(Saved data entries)
+++
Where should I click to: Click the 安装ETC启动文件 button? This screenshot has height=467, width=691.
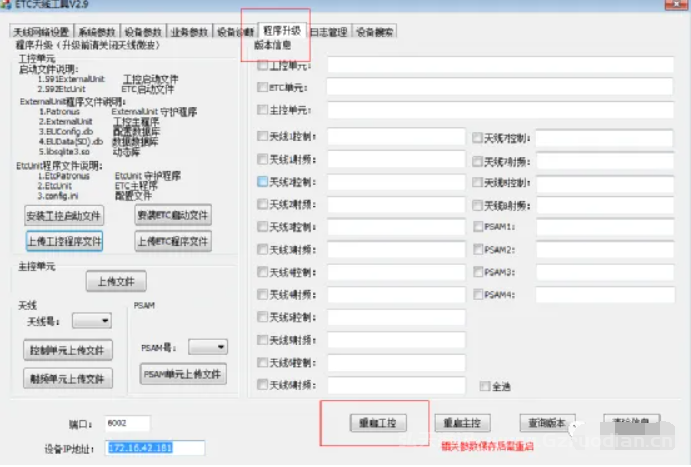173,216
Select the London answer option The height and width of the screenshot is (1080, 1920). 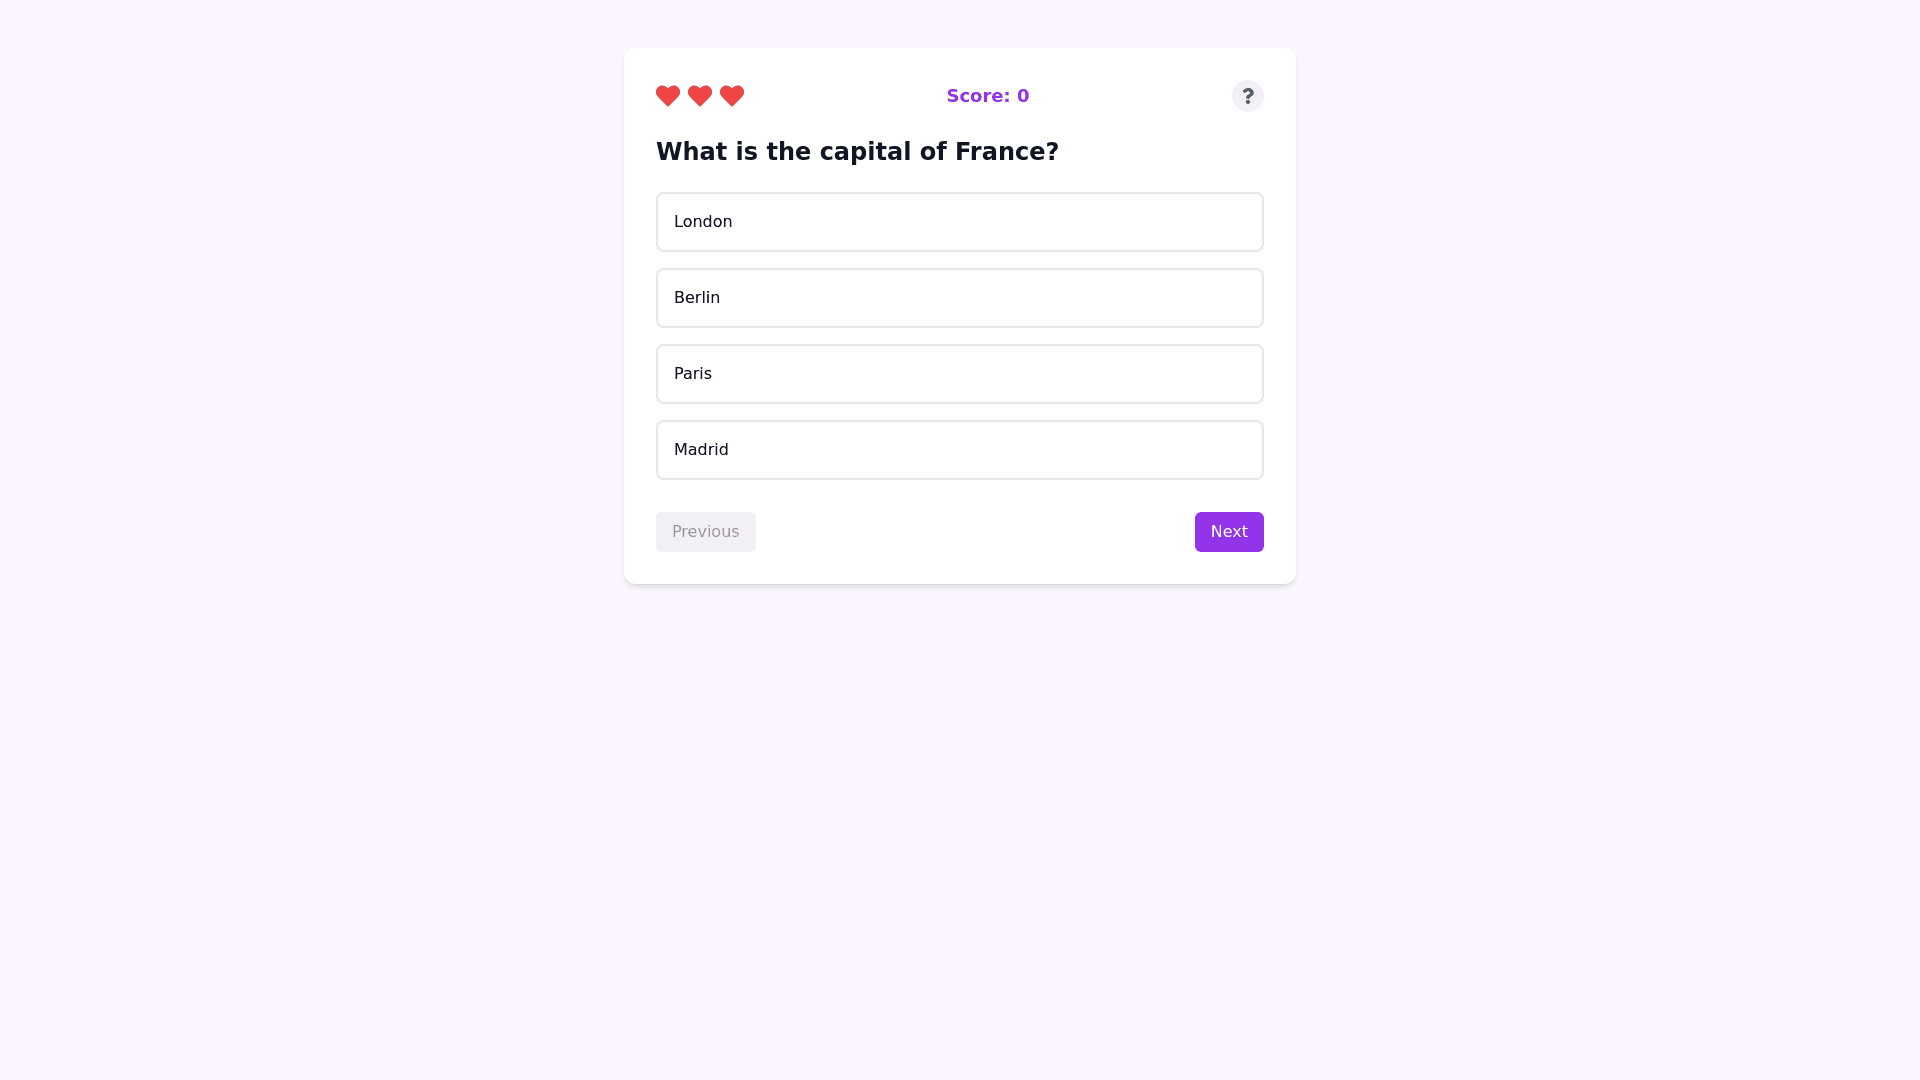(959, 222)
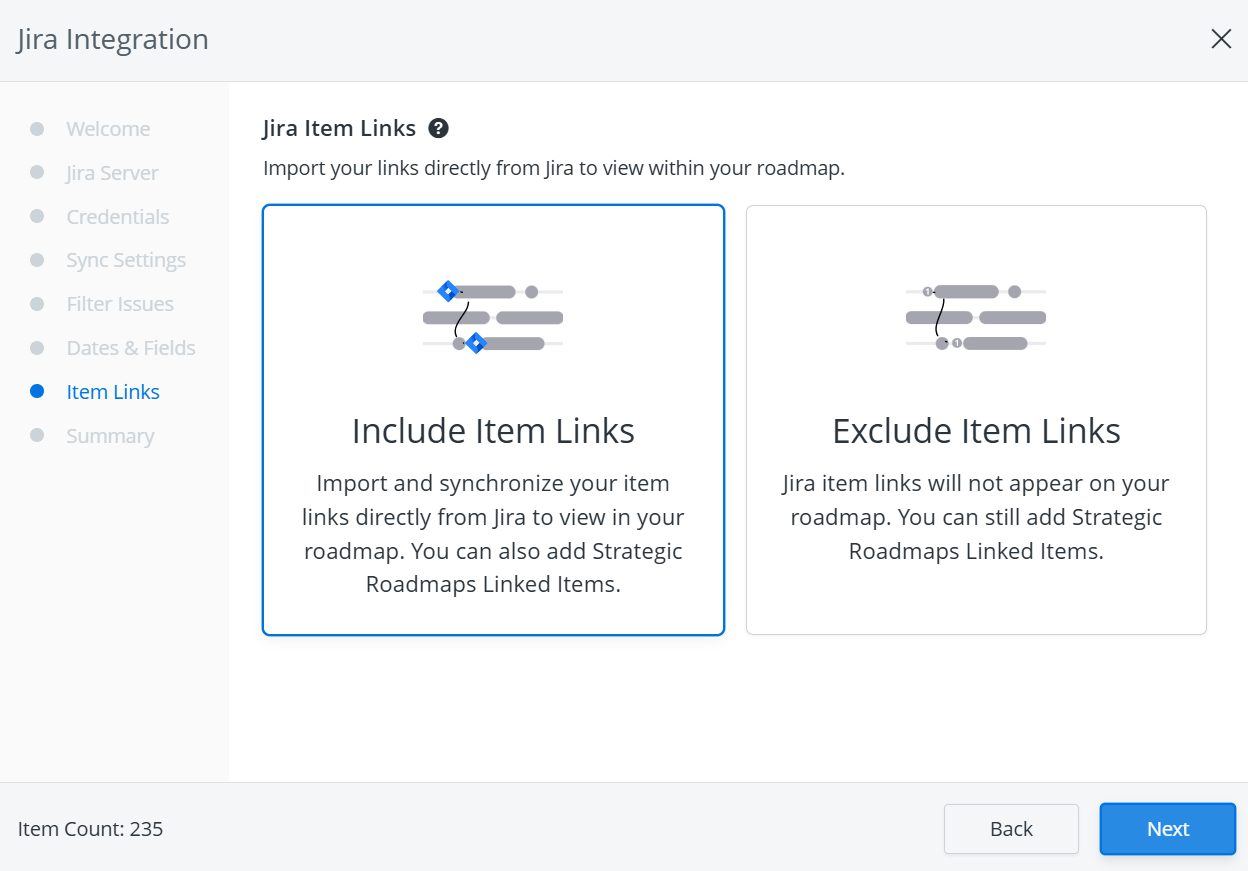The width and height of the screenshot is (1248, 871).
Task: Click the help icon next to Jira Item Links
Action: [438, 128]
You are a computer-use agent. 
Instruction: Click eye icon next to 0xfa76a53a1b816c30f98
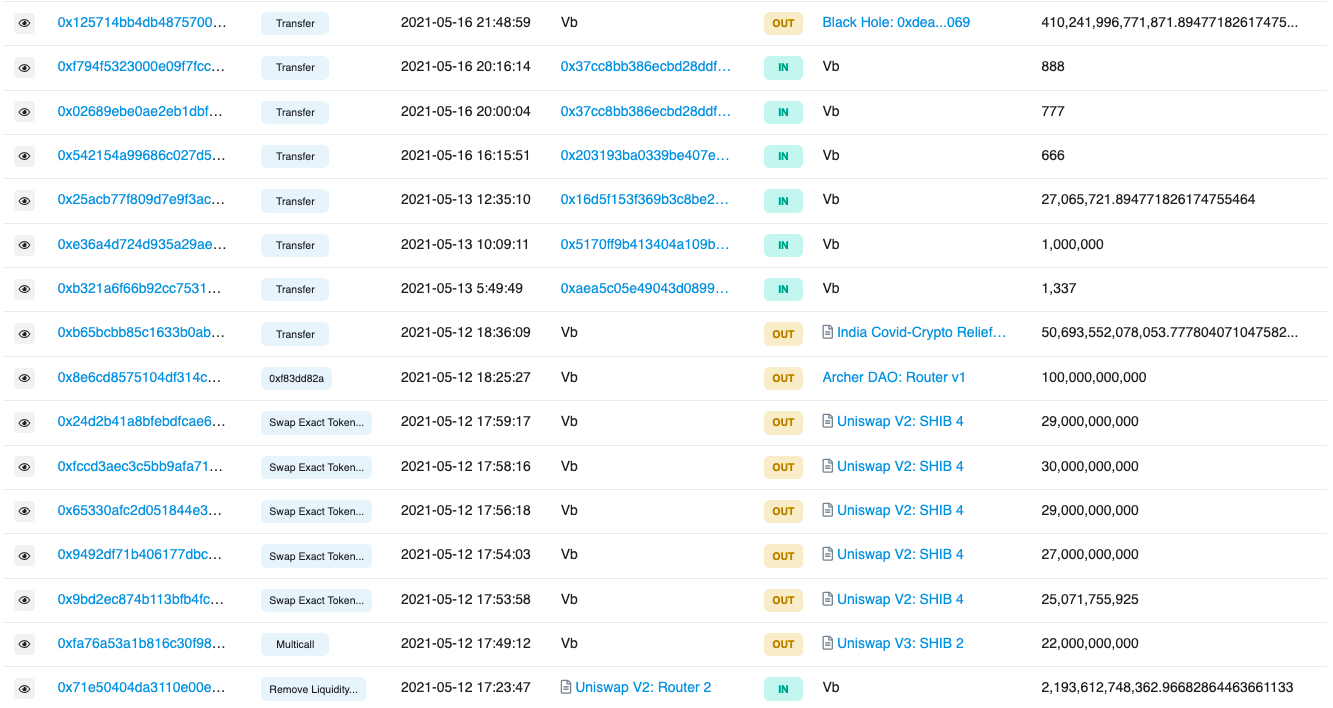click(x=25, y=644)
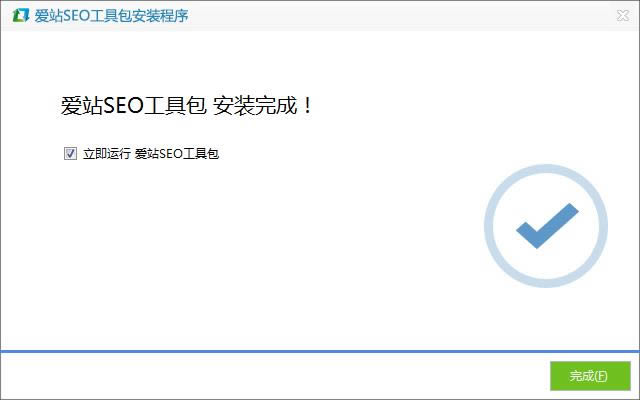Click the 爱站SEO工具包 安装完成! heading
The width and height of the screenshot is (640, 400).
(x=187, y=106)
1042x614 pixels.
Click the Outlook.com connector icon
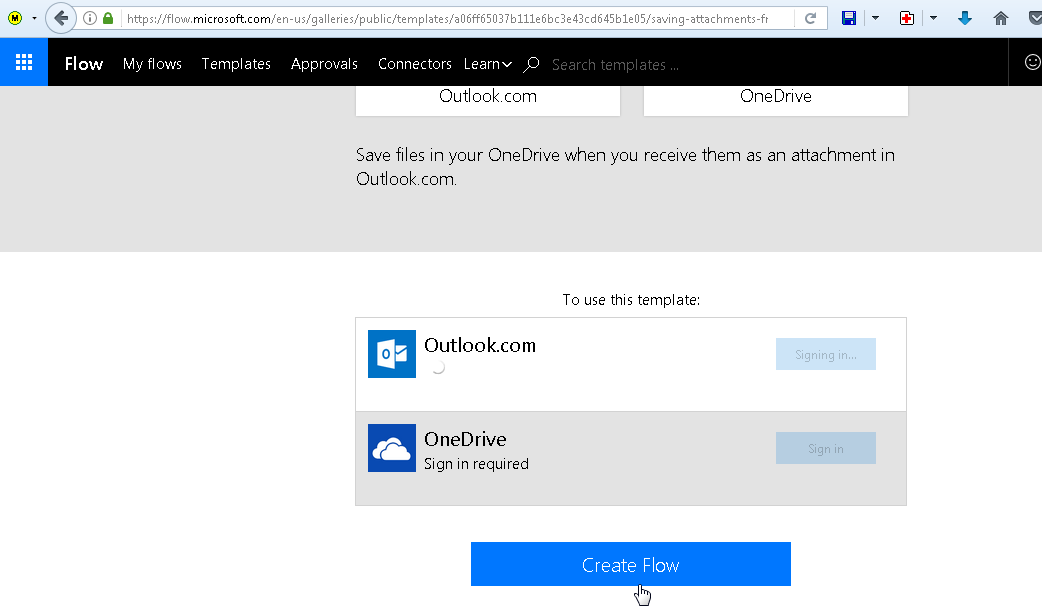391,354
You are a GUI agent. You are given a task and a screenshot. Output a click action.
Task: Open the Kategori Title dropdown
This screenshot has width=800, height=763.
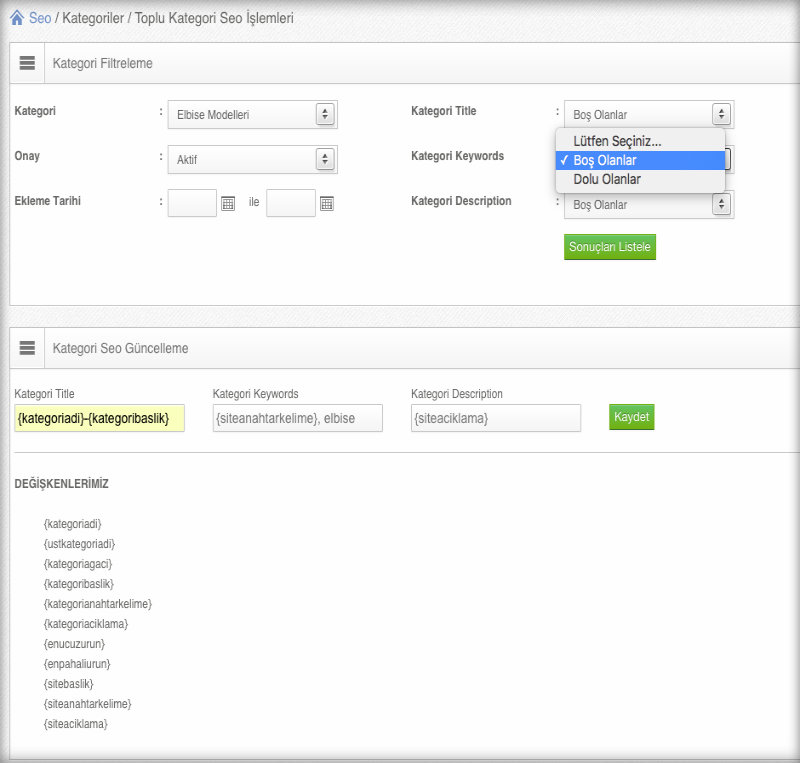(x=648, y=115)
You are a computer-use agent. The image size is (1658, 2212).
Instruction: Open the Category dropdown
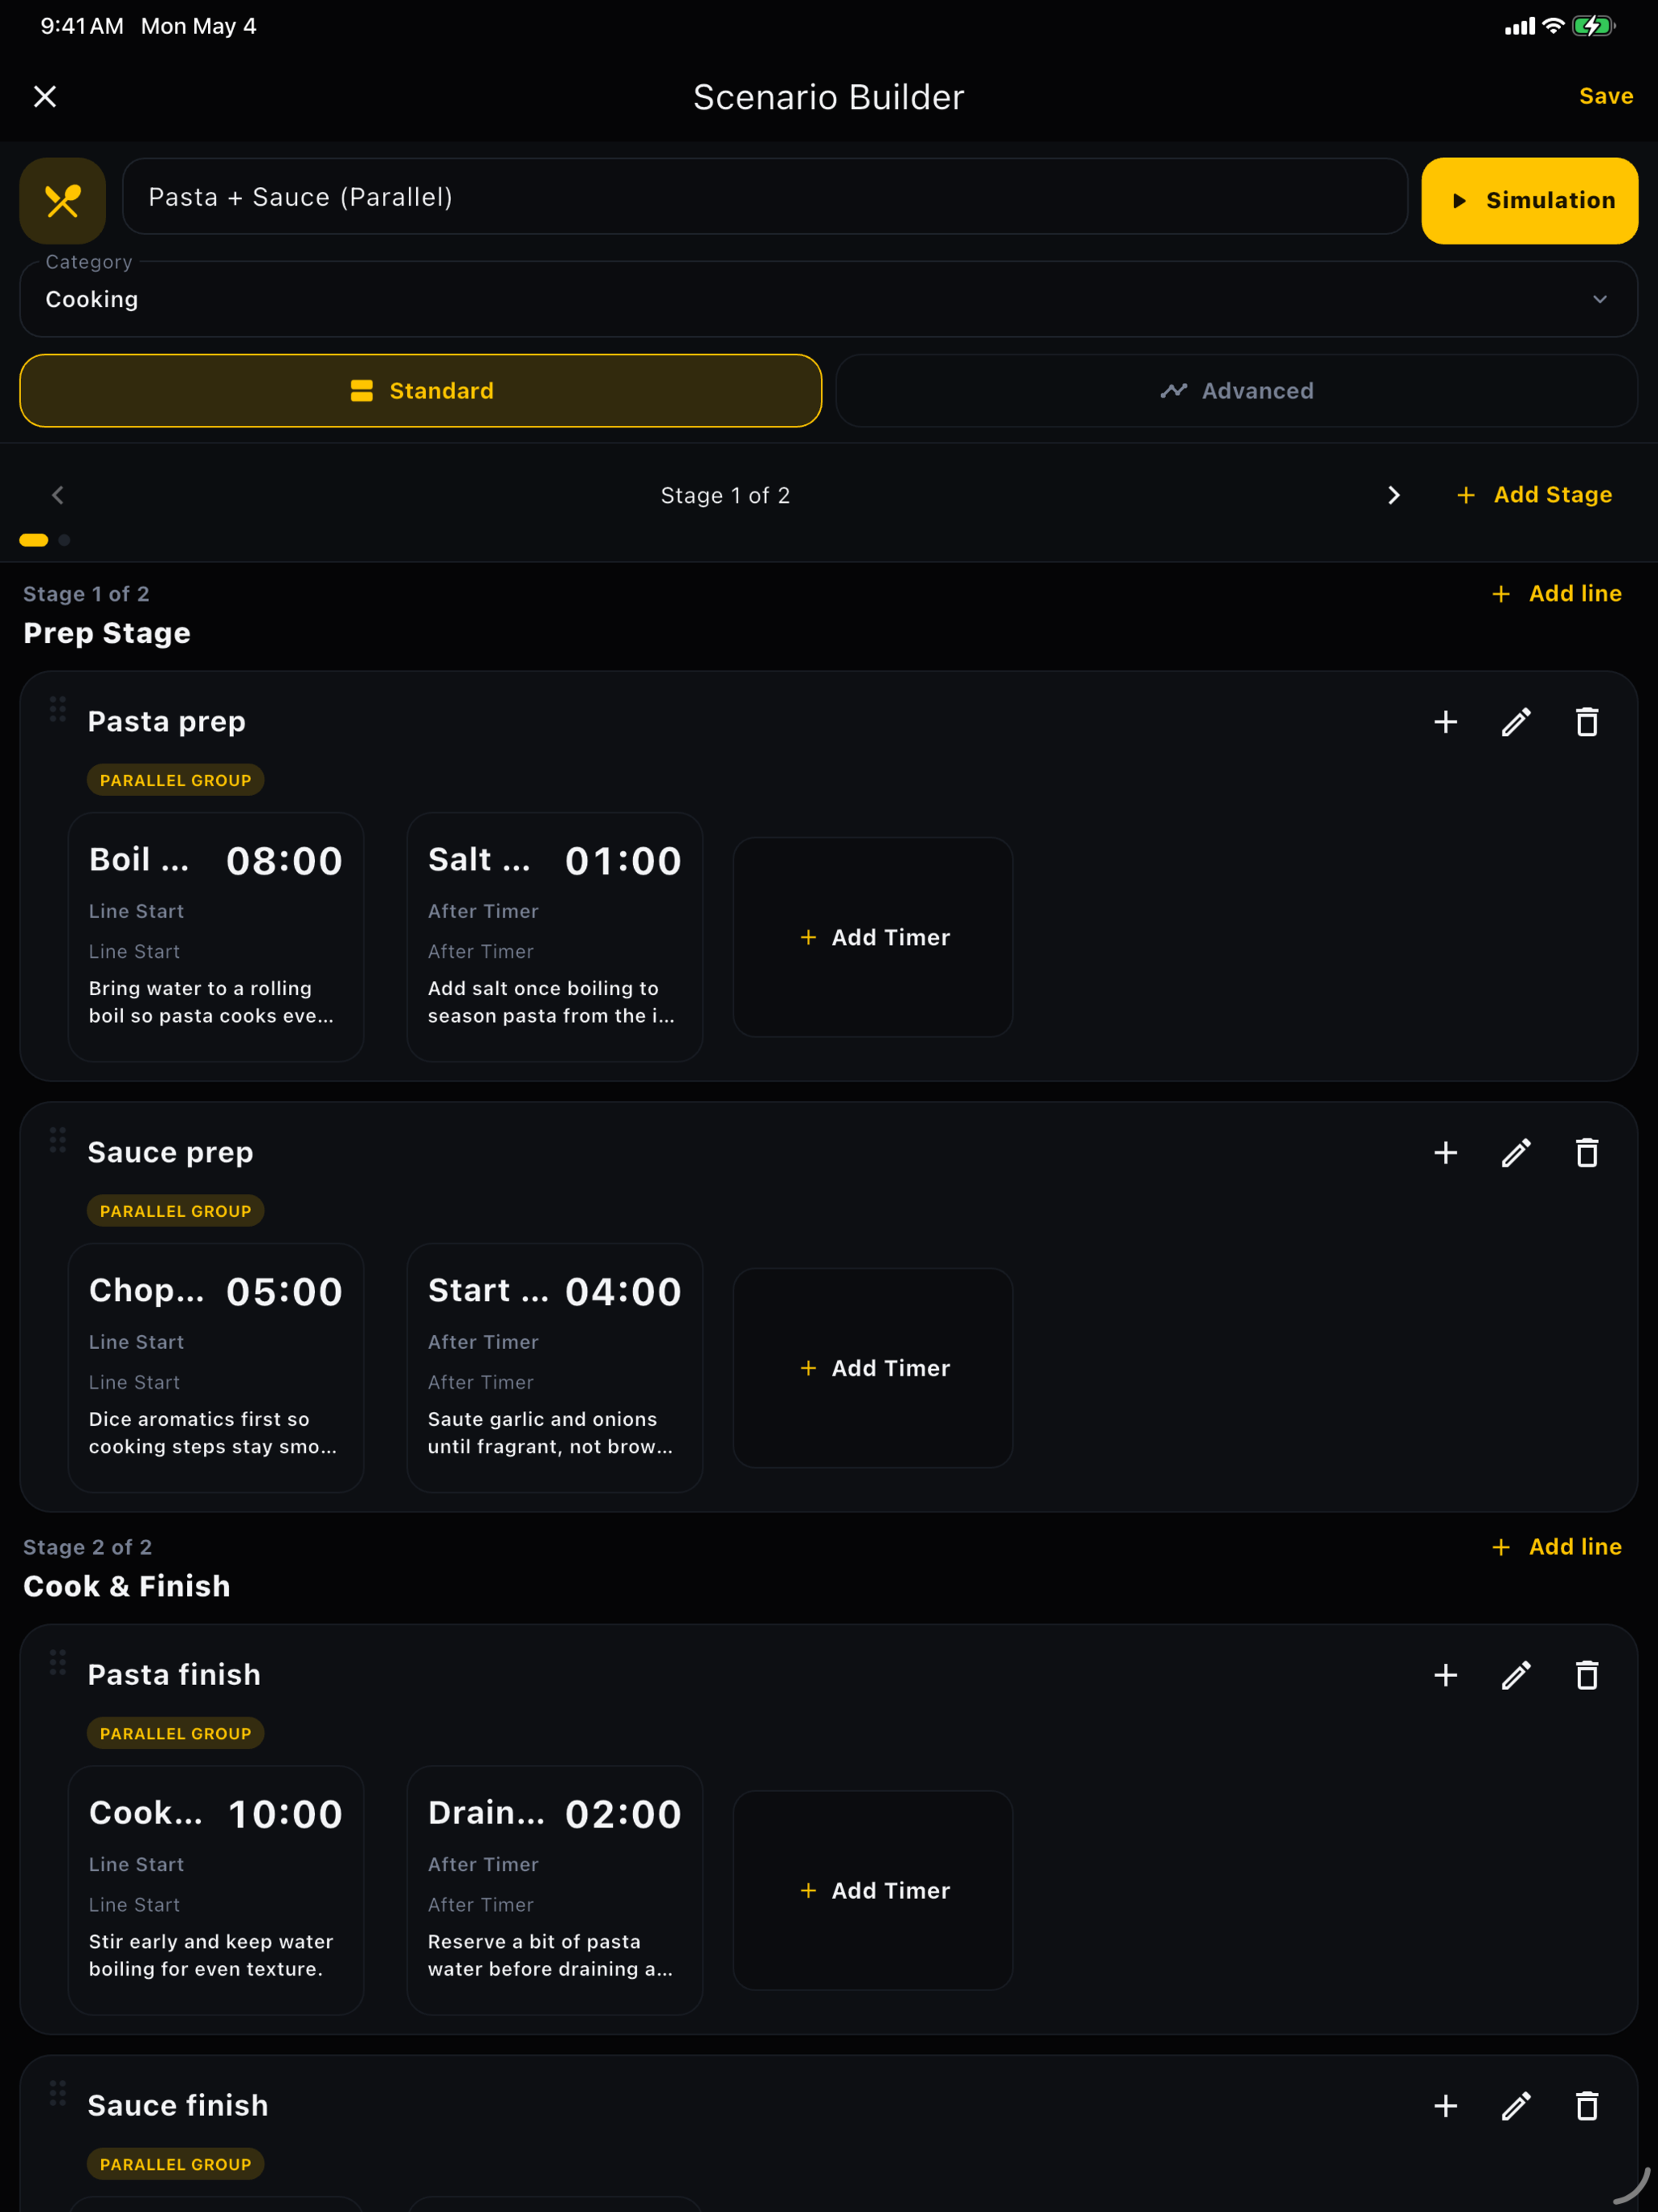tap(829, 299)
+++
• Problem to work on
Sift through the entries and copy every line with "agent".

• Result
You are a computer-use agent. 
You are a GUI agent. You are given a task and a screenshot. Output a click action.
You are a computer-use agent. The image size is (1658, 2212).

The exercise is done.